PROMPT: Below are the records; copy exactly the stretch from the line containing "Top 10 Best" through the line containing "Home (487, 151)", both ends included, and nothing else.

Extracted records
------------------------

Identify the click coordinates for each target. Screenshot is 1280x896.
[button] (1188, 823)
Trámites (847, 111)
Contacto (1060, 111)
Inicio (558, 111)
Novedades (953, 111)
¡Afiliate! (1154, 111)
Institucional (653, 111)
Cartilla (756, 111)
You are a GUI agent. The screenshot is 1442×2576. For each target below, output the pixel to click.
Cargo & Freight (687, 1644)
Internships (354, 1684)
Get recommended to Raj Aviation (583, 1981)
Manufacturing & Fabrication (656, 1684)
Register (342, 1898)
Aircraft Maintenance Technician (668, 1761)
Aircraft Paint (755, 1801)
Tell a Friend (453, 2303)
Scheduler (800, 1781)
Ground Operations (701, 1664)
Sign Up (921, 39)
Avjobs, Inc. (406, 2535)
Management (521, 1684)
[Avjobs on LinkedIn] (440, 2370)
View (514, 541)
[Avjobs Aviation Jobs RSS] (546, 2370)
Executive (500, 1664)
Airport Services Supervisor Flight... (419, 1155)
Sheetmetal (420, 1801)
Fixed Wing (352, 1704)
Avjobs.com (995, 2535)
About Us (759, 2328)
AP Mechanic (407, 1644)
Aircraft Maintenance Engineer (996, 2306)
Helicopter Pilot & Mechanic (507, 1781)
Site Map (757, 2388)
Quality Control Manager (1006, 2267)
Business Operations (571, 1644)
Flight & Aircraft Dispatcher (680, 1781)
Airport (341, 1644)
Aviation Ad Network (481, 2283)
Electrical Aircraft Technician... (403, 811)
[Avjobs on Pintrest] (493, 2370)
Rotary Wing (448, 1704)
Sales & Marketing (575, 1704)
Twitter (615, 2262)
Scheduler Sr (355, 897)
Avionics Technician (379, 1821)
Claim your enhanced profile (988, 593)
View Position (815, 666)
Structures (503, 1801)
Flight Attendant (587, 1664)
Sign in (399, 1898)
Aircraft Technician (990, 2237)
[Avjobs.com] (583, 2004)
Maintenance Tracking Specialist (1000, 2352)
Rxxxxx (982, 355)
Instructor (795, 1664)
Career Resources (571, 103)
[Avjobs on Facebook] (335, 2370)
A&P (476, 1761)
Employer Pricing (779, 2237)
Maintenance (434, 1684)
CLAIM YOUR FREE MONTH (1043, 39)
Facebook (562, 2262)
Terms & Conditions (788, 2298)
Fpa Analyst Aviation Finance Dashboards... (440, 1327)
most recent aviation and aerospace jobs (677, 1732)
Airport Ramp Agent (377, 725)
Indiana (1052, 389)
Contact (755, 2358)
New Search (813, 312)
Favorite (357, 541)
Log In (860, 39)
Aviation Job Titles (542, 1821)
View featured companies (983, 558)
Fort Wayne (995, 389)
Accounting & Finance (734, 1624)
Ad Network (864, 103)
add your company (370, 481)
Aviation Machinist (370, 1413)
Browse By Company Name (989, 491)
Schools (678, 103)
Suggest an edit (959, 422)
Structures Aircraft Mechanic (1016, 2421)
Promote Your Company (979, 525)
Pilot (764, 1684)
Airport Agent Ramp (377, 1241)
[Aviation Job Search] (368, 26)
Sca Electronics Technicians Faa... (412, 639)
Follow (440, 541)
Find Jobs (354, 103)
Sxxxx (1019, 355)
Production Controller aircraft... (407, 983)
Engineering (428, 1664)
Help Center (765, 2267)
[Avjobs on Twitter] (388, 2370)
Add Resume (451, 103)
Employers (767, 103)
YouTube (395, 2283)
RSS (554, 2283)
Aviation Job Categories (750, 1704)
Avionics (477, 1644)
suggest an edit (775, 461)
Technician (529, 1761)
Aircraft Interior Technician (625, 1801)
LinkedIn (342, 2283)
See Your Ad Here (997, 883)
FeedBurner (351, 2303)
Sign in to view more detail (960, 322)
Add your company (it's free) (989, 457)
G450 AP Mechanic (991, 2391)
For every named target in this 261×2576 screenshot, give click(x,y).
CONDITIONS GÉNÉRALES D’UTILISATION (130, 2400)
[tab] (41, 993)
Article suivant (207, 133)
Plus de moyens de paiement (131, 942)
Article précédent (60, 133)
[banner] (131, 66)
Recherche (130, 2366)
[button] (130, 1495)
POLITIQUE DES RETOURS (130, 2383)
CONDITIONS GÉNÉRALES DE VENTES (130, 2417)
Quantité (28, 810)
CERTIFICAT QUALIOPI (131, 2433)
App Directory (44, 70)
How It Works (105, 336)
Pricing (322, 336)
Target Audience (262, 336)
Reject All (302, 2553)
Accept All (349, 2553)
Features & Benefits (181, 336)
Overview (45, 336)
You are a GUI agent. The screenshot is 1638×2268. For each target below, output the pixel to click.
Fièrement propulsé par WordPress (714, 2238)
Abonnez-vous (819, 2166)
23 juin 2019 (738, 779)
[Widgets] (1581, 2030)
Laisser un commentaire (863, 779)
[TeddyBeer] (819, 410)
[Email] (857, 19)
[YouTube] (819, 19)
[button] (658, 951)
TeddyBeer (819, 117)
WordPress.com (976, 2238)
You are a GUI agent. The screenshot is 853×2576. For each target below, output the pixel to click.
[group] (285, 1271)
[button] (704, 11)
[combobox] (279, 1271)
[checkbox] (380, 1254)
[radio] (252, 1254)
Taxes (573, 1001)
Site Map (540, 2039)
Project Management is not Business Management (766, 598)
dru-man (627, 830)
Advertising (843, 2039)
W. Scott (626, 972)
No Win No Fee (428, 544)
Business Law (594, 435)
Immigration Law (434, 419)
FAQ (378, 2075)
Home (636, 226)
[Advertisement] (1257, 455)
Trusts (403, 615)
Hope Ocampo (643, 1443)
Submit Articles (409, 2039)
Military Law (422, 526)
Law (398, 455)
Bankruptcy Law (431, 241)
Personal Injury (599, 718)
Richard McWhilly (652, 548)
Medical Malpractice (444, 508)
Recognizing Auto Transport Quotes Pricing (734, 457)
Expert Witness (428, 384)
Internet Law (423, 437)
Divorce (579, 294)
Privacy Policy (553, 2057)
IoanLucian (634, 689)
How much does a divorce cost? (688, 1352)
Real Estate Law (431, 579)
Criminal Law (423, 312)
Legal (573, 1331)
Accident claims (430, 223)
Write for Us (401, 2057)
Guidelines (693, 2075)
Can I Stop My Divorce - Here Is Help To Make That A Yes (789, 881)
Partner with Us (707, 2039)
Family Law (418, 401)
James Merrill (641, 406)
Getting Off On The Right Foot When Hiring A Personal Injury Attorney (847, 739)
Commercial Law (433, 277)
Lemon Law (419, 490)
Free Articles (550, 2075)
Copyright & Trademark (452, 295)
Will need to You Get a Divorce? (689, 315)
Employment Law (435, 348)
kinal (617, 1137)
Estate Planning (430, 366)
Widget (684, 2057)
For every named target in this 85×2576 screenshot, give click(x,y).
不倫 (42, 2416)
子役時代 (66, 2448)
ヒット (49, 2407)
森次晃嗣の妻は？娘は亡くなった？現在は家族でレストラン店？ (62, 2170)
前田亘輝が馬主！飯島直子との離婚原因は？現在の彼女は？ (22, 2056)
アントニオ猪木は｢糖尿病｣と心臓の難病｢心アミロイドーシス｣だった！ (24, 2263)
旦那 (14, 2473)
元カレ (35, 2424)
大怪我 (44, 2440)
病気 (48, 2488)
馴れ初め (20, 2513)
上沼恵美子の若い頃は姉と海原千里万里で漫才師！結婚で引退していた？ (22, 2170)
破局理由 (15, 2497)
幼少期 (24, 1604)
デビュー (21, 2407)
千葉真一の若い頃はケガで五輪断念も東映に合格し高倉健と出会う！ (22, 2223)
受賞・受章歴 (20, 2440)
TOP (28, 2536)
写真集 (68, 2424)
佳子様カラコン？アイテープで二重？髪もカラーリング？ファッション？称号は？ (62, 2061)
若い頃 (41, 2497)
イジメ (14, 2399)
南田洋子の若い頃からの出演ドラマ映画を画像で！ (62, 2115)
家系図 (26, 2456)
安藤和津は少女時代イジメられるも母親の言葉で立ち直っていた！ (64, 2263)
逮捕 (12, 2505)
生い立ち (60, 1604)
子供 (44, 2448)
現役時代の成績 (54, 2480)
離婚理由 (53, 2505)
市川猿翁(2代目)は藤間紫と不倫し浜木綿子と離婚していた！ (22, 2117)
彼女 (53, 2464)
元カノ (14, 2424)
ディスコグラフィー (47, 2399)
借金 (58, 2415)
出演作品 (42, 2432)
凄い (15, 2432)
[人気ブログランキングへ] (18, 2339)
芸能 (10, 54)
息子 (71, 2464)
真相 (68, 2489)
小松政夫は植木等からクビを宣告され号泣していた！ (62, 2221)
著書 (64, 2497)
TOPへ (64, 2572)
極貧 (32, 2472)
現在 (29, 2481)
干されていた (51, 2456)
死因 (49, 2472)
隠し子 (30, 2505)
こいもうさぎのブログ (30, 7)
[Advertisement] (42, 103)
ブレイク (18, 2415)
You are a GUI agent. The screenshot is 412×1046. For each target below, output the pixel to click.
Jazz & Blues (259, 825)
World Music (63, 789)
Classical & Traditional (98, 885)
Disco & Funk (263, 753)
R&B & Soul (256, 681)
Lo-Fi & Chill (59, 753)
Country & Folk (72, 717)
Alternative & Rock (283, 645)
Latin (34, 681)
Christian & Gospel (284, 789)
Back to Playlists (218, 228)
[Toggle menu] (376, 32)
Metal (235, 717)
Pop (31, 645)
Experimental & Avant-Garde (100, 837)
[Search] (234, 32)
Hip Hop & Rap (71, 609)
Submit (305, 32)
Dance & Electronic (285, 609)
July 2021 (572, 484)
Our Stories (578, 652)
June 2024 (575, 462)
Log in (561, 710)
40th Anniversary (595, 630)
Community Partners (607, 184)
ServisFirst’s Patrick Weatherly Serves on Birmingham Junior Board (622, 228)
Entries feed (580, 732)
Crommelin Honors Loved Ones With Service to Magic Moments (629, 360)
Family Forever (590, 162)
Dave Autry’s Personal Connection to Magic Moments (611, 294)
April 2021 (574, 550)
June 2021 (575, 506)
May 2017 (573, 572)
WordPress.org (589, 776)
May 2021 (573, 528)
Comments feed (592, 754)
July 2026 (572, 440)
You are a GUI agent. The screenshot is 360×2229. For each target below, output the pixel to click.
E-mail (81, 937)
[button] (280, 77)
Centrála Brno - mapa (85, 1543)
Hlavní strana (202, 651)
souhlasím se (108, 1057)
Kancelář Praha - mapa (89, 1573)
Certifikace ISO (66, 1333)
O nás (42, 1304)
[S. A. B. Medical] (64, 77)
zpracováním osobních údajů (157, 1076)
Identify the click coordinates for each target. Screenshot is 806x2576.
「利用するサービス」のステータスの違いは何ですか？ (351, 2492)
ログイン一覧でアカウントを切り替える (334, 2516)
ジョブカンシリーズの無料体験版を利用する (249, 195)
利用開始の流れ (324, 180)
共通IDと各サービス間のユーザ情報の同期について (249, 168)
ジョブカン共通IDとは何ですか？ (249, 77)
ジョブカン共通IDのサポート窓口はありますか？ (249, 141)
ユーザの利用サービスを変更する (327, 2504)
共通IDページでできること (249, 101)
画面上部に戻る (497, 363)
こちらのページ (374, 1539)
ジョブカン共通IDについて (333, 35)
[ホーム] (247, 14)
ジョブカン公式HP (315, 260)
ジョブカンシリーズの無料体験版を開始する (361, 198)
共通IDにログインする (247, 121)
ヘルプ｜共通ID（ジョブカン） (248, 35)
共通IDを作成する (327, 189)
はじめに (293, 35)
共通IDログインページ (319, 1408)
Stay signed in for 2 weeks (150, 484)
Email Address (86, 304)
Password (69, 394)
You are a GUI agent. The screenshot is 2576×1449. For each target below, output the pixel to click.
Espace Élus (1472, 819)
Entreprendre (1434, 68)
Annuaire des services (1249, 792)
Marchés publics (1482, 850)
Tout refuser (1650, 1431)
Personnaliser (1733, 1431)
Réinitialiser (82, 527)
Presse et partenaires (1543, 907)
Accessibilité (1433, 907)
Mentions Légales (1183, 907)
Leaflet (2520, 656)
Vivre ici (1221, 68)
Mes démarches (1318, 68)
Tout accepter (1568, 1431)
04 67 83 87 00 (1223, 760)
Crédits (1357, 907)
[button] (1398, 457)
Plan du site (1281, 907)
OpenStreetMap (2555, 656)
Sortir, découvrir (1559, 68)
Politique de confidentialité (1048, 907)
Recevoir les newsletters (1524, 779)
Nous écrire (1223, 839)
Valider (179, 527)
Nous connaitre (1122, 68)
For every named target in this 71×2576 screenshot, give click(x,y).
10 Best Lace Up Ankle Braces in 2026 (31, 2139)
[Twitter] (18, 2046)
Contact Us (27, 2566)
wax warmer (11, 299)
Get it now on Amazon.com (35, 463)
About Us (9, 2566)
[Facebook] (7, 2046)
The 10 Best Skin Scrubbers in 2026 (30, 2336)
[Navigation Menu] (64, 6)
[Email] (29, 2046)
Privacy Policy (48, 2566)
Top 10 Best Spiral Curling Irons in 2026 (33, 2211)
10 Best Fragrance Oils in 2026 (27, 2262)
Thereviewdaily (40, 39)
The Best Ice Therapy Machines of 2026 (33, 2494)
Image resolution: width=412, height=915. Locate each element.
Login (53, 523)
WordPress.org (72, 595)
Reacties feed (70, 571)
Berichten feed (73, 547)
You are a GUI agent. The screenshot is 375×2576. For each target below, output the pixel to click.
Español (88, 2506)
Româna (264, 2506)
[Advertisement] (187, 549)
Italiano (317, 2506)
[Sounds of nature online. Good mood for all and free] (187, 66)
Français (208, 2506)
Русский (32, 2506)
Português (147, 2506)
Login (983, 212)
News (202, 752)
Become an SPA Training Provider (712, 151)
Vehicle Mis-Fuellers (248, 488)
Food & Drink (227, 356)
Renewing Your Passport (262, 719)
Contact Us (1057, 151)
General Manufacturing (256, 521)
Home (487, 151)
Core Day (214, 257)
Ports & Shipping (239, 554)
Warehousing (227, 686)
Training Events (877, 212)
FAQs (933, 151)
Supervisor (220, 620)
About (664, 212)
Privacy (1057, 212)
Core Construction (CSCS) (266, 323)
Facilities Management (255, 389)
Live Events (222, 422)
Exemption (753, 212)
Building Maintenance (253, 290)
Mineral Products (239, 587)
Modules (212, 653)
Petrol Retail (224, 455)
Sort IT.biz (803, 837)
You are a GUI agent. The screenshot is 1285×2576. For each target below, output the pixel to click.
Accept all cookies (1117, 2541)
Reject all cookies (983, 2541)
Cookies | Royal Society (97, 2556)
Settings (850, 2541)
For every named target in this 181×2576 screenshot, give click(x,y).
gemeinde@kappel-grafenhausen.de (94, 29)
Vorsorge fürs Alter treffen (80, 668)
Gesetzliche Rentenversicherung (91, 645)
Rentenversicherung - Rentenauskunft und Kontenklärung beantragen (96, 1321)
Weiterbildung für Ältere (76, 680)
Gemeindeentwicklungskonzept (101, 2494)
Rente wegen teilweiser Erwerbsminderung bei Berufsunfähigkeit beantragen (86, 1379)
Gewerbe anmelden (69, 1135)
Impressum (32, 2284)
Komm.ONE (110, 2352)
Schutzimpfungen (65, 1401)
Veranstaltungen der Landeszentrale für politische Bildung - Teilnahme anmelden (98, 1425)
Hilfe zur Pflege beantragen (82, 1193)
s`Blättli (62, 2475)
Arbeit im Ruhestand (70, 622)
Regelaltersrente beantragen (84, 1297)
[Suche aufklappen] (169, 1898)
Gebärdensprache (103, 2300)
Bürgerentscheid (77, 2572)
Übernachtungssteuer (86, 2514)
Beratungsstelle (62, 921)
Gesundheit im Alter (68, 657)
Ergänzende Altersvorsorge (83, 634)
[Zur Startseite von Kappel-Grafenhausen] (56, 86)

------------------------

RESPONSE AREA:
Top 10 Best Spiral Curling Irons in 2026 (33, 2211)
10 Best Fragrance Oils in 2026 (27, 2262)
Thereviewdaily (40, 39)
The Best Ice Therapy Machines of 2026 (33, 2494)
Image resolution: width=412, height=915. Locate each element.
Login (53, 523)
WordPress.org (72, 595)
Reacties feed (70, 571)
Berichten feed (73, 547)
You are a GUI agent. The screenshot is 375×2576. For each target below, output the pixel to click.
Español (88, 2506)
Româna (264, 2506)
[Advertisement] (187, 549)
Italiano (317, 2506)
[Sounds of nature online. Good mood for all and free] (187, 66)
Français (208, 2506)
Русский (32, 2506)
Português (147, 2506)
Login (983, 212)
News (202, 752)
Become an SPA Training Provider (712, 151)
Vehicle Mis-Fuellers (248, 488)
Food & Drink (227, 356)
Renewing Your Passport (262, 719)
Contact Us (1057, 151)
General Manufacturing (256, 521)
Home (487, 151)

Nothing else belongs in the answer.